What is EIS?
The Enterprise Investment Scheme (“EIS”) is a government scheme that provides a range of generous tax reliefs for UK investors who subscribe for shares in startups and early-stage businesses.
Since its inception in 1994, more than 24,500 individual companies have raised over £14 billion of investment through the scheme.
EIS Reliefs Explained
A bundle of reliefs relating to Income Tax, Capital Gains Tax and Inheritance Tax liabilities are available to UK taxpayers who invest in EIS-qualifying companies.
- 30% of the cost of the shares can be set against the individual’s Income Tax liability.
- Gains made in relation to the shares in the EIS-qualifying company are free from Capital Gains Tax.
- Losses made upon the disposal of the shares can be offset against Income Tax liability.
- If gains made in relation to the disposal of other assets are invested in EIS companies, the Capital Gains Tax liability can be deferred until the EIS shares are disposed of.
- Inheritance Tax does not apply to the shares.
Criteria for the issuing company
The rules relating to the EIS reliefs are complex and companies raising investment through EIS must satisfy a number of conditions when the shares are issued.

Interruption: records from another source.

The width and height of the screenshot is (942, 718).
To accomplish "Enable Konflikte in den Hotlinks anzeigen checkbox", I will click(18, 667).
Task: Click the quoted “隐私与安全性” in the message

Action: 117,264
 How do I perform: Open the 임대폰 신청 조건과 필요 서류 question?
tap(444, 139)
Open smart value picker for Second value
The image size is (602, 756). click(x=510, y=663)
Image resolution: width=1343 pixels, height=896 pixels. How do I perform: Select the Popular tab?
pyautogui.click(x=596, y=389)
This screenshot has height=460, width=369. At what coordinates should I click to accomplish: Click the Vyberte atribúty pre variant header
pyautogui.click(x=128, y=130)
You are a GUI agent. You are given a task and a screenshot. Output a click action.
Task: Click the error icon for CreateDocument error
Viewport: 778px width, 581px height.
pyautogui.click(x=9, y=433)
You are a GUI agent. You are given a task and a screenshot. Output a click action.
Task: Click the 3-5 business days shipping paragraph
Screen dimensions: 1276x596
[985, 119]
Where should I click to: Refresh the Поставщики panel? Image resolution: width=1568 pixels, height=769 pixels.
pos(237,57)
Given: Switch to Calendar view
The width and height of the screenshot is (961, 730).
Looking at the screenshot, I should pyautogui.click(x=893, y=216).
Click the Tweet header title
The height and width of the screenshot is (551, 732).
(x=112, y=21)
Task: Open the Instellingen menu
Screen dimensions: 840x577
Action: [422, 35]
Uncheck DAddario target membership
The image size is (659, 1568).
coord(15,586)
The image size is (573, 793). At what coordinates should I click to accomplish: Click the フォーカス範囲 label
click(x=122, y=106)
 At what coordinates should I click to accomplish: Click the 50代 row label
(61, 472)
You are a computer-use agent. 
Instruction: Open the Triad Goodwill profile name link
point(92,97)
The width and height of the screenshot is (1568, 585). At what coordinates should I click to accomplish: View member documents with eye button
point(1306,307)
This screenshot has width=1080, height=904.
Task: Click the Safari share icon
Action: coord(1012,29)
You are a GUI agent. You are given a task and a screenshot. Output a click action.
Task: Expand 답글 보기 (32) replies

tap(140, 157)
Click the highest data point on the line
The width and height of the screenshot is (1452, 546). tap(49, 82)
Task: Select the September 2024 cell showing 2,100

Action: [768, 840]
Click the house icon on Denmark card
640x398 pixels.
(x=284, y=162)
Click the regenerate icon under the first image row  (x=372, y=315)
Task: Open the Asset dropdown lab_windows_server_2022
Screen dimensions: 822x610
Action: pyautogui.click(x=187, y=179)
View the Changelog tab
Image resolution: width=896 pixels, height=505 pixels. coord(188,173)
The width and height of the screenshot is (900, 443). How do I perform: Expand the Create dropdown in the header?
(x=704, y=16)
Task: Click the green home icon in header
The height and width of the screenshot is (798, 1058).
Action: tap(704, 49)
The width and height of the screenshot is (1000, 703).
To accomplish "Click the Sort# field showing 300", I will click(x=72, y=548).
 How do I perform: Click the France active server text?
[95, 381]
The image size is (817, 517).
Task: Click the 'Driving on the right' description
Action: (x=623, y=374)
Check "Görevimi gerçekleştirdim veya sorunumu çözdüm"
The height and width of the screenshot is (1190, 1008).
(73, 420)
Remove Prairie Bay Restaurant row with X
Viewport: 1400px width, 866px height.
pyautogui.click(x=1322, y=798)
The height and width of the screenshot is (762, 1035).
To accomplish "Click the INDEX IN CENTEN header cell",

A number of the conditions must continue to be satisfied for a number of years after the shares are issued.
What is a qualifying company?
- The issuing company must have a permanent establishment in the UK.
- The issuing company must not have more than 250 employees (this limit is 500 employees for knowledge-intensive companies).
- The issuing company must not be listed on the London Stock Exchange or any other recognised stock exchange.
- The issuing company must not have gross assets that exceed £15 million before the shares are issued and £16 million immediately after the shares are issued.
- The issuing company (or the corporate group that it belongs to) must carry out a qualifying trade. For a trade to be qualifying, it must be conducted on a commercial basis and with a view to making profits. It must also not consist wholly or as to a substantial part in the carrying out of ‘excluded activities’. See https://www.gov.uk/hmrc-internal-manuals/venture-capital-schemes-manual/vcm3010 for a description of the excluded activities.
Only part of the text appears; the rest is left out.